• _Passage for review_:
========================================================================
Jamie Milligan

Personal information
- Date of birth: 3 January 1980 (age 46)
- Place of birth: Blackpool, England
- Height: 1.70 m (5 ft 7 in)
- Position: Midfielder

Team information
- Current team: Bamber Bridge (manager)

Senior career*
- Years: Team / Apps / (Gls)
- 1996–2001: Everton / 4 / (0)
- 2001–2003: Blackpool / 75 / (1)
- 2003–2005: Hyde United / 69 / (15)
- 2004: → Fleetwood Town (loan) / 10 / (6)
- 2005–2013: Fleetwood Town / 240 / (42)
- 2013: Hyde / 12 / (2)
- 2013–2014: Southport / 26 / (3)
- 2014–2015: Stockport County / 32 / (3)
- 2015: Harrogate Town / 3 / (0)
- 2018–2019: FC United of Manchester / 1 / (0)
- 2019: AFC Blackpool

International career
- 1998–1999: England U18 / 23 / (9)

Managerial career
- 2019–: Bamber Bridge

= Jamie Milligan =

English footballer (born 1980)

Jamie Milligan (born 3 January 1980) is an English former professional footballer who played as a midfielder. He is the manager of Bamber Bridge.

==Playing career==
Milligan started his career in 1997 as a trainee at Everton. He never started a match, but had four league appearances as a substitute before he left on 21 March 2001 for Blackpool. At Blackpool he stayed until August 2003, scoring one goal against Stockport in 29 league games and once in the Football League Trophy against Scunthorpe. He fractured a foot in training in November 2002, an injury which kept him out for five months. Steve McMahon, the then Blackpool manager, released him at the end of the 2002–03 season.

On 5 August 2003, Milligan signed for Macclesfield Town, but he moved only a month later to Leigh RMI. He then played for Hyde United, who loaned him to Fleetwood in August 2004 after he had recovered from an injury to a cruciate ligament of the knee. Toward the end of the 2004–05 season Milligan made eight appearances for Blackpool's reserve team, hoping to move there. However, in May 2005 Blackpool manager Colin Hendry declined to offer him a contract.

Milligan moved to Fleetwood Town in 2006 and was their club captain. He was their leading scorer in the 2007–08 season with 21 goals. The club won promotion to the Conference North as champions of the Northern Premier League Premier Division, and Milligan was named both the fans' Player of the Season and the players' Player of the Season. On 23 May 2008, he signed a new three-year contract at the club. In 2008, he was voted as the Premier Division Player of the Year and was presented with the Peter Swales Memorial Trophy after Fleetwood's match against Bradford Park Avenue F.C.
========================================================================
(Source data)
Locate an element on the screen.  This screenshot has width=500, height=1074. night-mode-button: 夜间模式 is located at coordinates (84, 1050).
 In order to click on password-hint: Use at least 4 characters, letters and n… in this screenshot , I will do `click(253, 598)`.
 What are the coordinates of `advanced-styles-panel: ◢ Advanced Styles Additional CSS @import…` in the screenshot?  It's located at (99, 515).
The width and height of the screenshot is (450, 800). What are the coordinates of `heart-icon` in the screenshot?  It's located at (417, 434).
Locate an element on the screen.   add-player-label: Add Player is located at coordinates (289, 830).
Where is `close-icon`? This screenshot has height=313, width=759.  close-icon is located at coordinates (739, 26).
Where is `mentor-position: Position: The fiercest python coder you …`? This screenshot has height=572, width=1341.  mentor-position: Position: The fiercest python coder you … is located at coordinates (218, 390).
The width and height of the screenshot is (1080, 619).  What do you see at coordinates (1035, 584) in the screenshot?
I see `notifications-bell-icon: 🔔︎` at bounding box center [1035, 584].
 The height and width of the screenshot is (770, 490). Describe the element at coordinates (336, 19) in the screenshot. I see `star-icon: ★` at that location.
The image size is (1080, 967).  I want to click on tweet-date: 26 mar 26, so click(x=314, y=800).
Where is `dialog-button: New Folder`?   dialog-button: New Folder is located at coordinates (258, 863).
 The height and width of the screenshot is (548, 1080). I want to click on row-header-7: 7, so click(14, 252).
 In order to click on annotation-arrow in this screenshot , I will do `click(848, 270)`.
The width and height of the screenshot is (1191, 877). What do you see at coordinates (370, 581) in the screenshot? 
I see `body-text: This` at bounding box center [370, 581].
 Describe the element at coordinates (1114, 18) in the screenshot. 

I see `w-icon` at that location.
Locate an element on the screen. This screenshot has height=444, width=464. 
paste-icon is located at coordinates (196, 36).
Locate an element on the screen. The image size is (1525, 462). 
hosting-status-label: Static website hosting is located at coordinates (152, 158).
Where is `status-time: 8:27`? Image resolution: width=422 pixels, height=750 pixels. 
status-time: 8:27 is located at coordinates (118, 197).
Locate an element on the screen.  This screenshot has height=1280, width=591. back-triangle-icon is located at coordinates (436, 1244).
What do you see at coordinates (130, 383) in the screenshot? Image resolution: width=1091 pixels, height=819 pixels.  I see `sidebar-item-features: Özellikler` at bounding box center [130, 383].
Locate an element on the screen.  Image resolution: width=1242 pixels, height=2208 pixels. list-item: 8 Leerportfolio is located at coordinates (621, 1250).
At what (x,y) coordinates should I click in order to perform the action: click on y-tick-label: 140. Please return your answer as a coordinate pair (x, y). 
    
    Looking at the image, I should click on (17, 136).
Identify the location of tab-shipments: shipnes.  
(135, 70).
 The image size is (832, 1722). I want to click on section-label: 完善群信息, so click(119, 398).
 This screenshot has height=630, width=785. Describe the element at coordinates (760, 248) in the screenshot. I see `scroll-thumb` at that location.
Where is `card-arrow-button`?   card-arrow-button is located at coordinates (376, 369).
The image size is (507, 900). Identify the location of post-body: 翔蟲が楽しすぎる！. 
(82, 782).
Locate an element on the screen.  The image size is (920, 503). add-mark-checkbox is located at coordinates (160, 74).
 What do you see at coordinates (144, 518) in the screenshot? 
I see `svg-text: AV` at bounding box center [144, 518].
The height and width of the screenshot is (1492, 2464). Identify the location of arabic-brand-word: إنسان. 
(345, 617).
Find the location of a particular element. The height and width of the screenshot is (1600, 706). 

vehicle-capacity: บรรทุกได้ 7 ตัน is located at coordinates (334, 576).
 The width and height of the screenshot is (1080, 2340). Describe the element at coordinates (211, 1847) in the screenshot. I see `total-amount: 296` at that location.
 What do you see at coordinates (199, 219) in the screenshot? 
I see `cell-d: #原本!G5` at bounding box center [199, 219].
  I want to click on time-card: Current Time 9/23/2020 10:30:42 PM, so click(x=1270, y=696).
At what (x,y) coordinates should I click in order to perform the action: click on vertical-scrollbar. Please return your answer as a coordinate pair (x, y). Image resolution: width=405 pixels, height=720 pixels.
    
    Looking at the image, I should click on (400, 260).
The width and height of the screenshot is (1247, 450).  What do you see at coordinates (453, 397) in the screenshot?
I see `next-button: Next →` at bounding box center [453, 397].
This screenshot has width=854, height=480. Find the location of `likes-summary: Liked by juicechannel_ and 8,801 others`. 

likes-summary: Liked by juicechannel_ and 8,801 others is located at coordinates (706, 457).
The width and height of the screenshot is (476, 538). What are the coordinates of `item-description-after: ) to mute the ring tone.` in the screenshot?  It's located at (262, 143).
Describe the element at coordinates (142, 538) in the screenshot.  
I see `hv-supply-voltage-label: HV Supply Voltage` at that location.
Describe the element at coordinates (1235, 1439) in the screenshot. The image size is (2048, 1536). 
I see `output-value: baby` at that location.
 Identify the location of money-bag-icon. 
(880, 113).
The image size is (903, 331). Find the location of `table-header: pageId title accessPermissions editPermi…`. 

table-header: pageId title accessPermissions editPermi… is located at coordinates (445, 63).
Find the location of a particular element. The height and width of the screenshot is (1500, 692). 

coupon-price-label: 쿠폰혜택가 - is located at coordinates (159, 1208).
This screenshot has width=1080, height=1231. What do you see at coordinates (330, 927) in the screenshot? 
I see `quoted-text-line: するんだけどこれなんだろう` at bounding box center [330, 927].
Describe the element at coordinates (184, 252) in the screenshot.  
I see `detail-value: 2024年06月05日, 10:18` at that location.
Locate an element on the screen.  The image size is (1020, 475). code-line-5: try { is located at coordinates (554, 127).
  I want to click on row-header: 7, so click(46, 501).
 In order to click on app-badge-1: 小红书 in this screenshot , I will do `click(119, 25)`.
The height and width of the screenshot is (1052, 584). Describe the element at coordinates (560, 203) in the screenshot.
========================================================================
• _Work to complete_:
A - In the article on Jamie Milligan, who released him from Blackpool at the end of the 2002–03 season?
B - Reproduce the records from their first line through the line that contains "The height and width of the screenshot is (770, 490).", including both of those lines.
The article and the records were drawn from unrelated sources.

• _Responses_:
A - Steve McMahon, the Blackpool manager at the time, released him.

B -
Locate an element on the screen.  This screenshot has width=500, height=1074. night-mode-button: 夜间模式 is located at coordinates (84, 1050).
 In order to click on password-hint: Use at least 4 characters, letters and n… in this screenshot , I will do `click(253, 598)`.
 What are the coordinates of `advanced-styles-panel: ◢ Advanced Styles Additional CSS @import…` in the screenshot?  It's located at (99, 515).
The width and height of the screenshot is (450, 800). What are the coordinates of `heart-icon` in the screenshot?  It's located at (417, 434).
Locate an element on the screen.   add-player-label: Add Player is located at coordinates (289, 830).
Where is `close-icon`? This screenshot has height=313, width=759.  close-icon is located at coordinates (739, 26).
Where is `mentor-position: Position: The fiercest python coder you …`? This screenshot has height=572, width=1341.  mentor-position: Position: The fiercest python coder you … is located at coordinates (218, 390).
The width and height of the screenshot is (1080, 619).  What do you see at coordinates (1035, 584) in the screenshot?
I see `notifications-bell-icon: 🔔︎` at bounding box center [1035, 584].
 The height and width of the screenshot is (770, 490). Describe the element at coordinates (336, 19) in the screenshot. I see `star-icon: ★` at that location.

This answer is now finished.